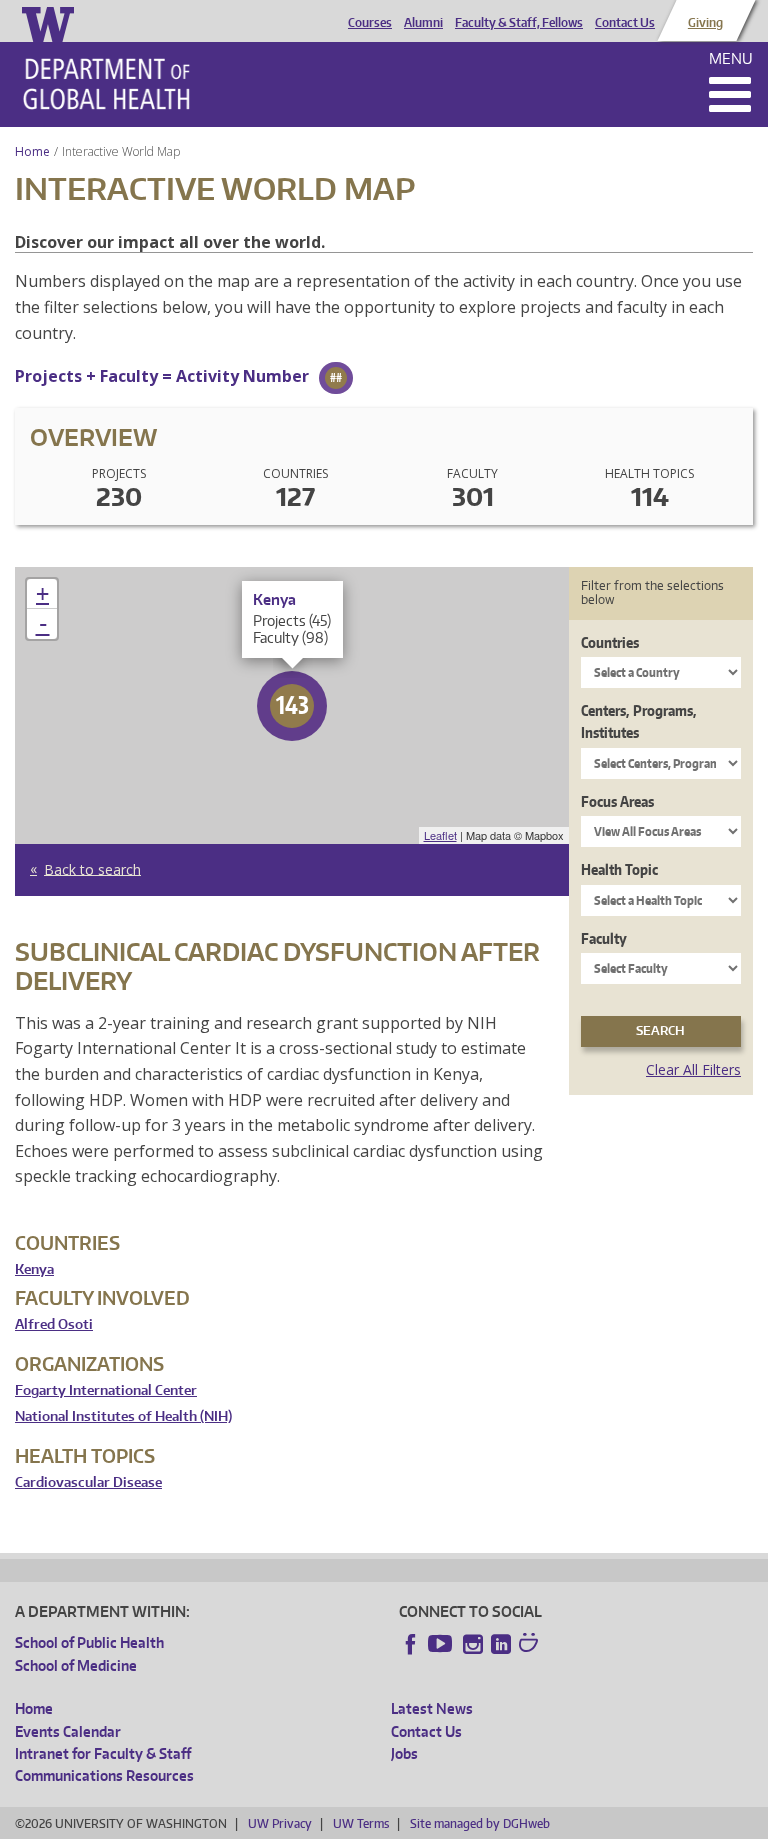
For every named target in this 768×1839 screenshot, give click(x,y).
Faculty (604, 938)
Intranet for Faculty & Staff (103, 1753)
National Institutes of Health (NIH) (123, 1416)
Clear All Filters (693, 1069)
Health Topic (619, 869)
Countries (610, 642)
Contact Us (625, 23)
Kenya (34, 1269)
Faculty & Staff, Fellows (519, 23)
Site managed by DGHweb (480, 1823)
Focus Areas (617, 801)
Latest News (432, 1708)
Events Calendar (68, 1731)
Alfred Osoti (54, 1324)
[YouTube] (442, 1644)
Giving (705, 23)
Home (32, 151)
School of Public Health (89, 1642)
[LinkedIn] (501, 1644)
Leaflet (440, 835)
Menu (731, 58)
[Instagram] (473, 1644)
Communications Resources (104, 1775)
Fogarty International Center (106, 1390)
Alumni (423, 23)
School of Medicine (76, 1665)
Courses (370, 23)
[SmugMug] (531, 1645)
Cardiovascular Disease (88, 1482)
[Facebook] (411, 1644)
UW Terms (361, 1823)
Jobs (404, 1753)
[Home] (106, 84)
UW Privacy (280, 1823)
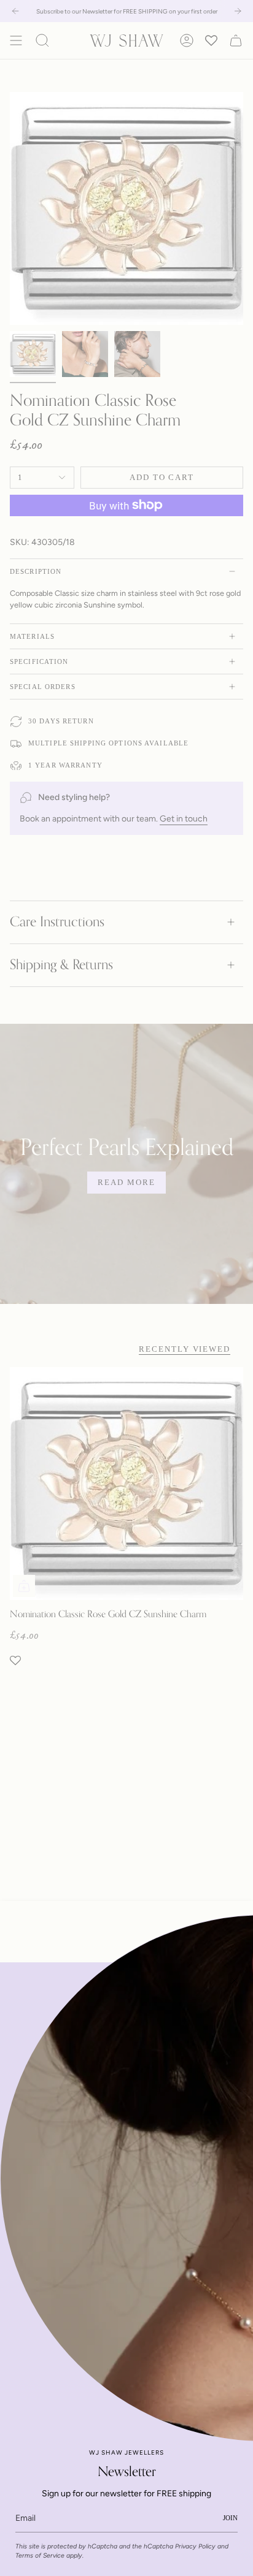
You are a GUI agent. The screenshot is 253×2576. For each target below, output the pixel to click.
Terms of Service (39, 2555)
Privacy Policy (195, 2546)
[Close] (234, 1981)
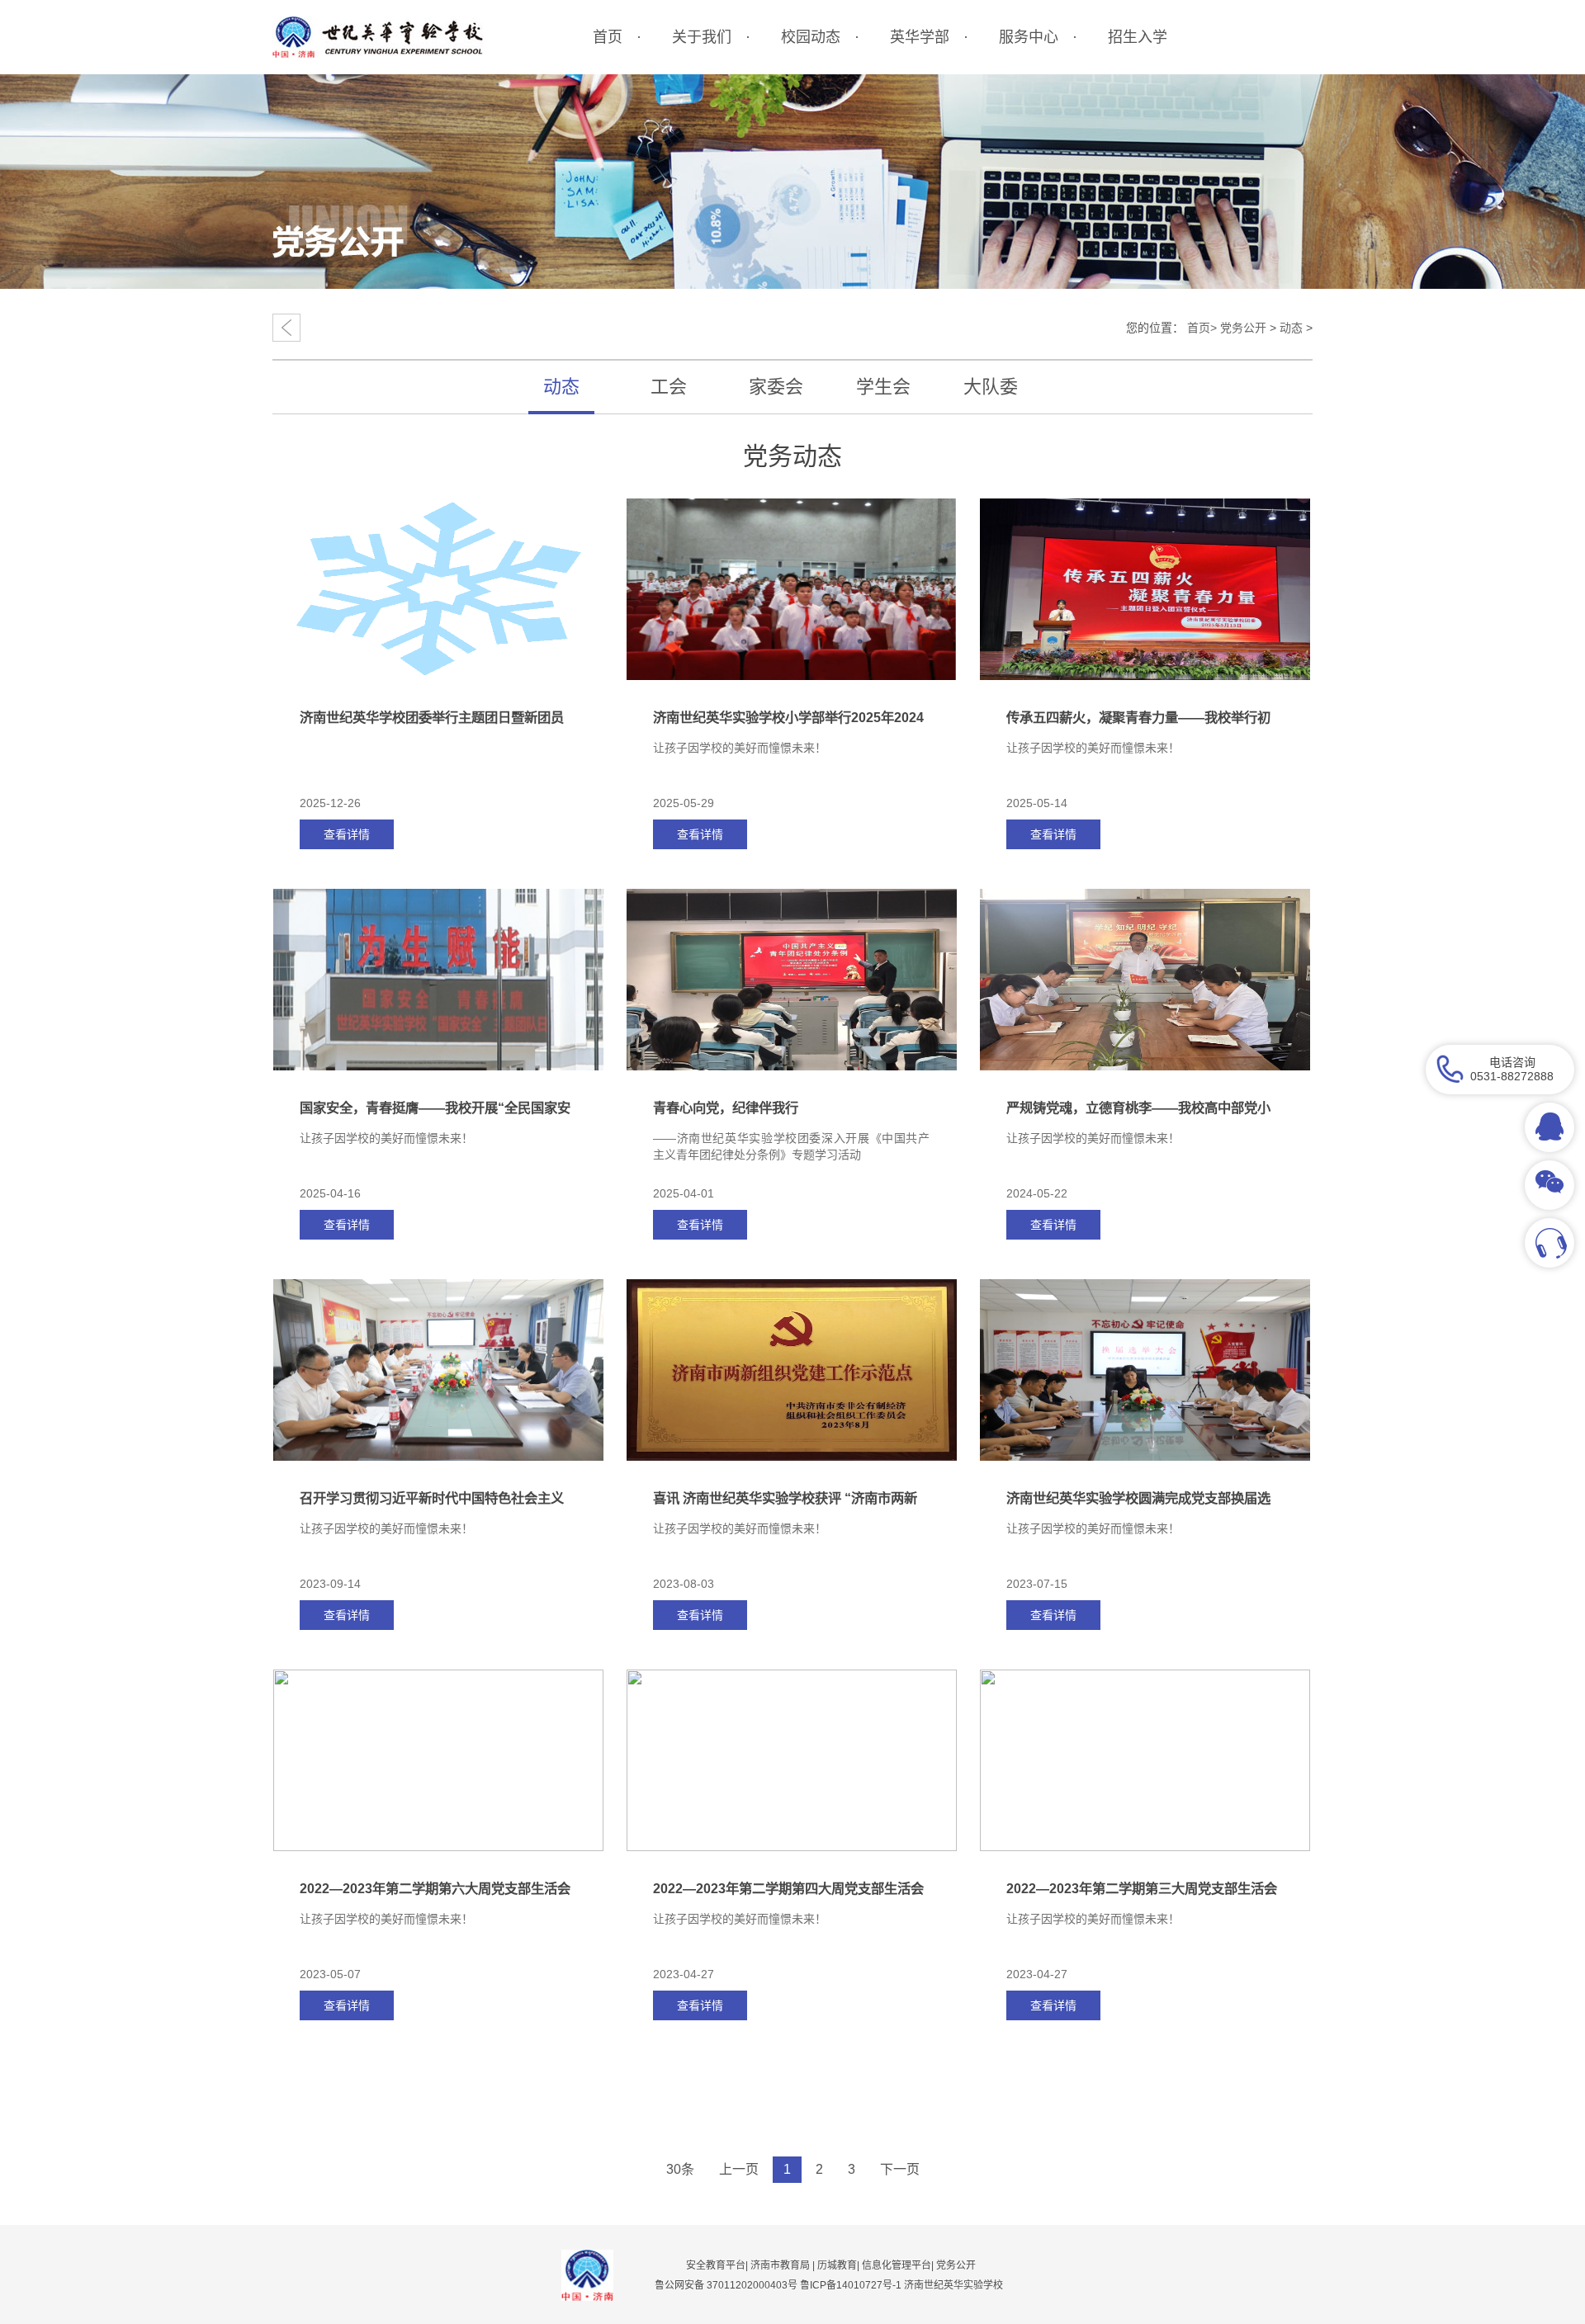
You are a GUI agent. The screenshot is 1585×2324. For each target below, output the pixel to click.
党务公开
#####
**WHAT TO WORK ON**
When you retype the material above, keep every word exact and drop the images.

**SOLUTION FOR THIS TASK**
For every named target in this 768×1839 screenshot, give click(x,y).
Faculty (604, 938)
Intranet for Faculty & Staff (103, 1753)
National Institutes of Health (NIH) (123, 1416)
Clear All Filters (693, 1069)
Health Topic (619, 869)
Countries (610, 642)
Contact Us (625, 23)
Kenya (34, 1269)
Faculty & Staff, Fellows (519, 23)
Site managed by DGHweb (480, 1823)
Focus Areas (617, 801)
Latest News (432, 1708)
Events Calendar (68, 1731)
Alfred Osoti (54, 1324)
[YouTube] (442, 1644)
Giving (705, 23)
Home (32, 151)
School of Public Health (89, 1642)
[LinkedIn] (501, 1644)
Leaflet (440, 835)
Menu (731, 58)
[Instagram] (473, 1644)
Communications Resources (104, 1775)
Fogarty International Center (106, 1390)
Alumni (423, 23)
School of Medicine (76, 1665)
Courses (370, 23)
[SmugMug] (531, 1645)
Cardiovascular Disease (88, 1482)
[Facebook] (411, 1644)
UW Terms (361, 1823)
Jobs (404, 1753)
[Home] (106, 84)
UW Privacy (280, 1823)
You are a GUI agent. The screenshot is 253×2576. For each target below, output the pixel to click.
Terms of Service (39, 2555)
Privacy Policy (195, 2546)
[Close] (234, 1981)
You are a GUI agent. The screenshot is 1585×2324. For each target below, output the pixel to click.
党务公开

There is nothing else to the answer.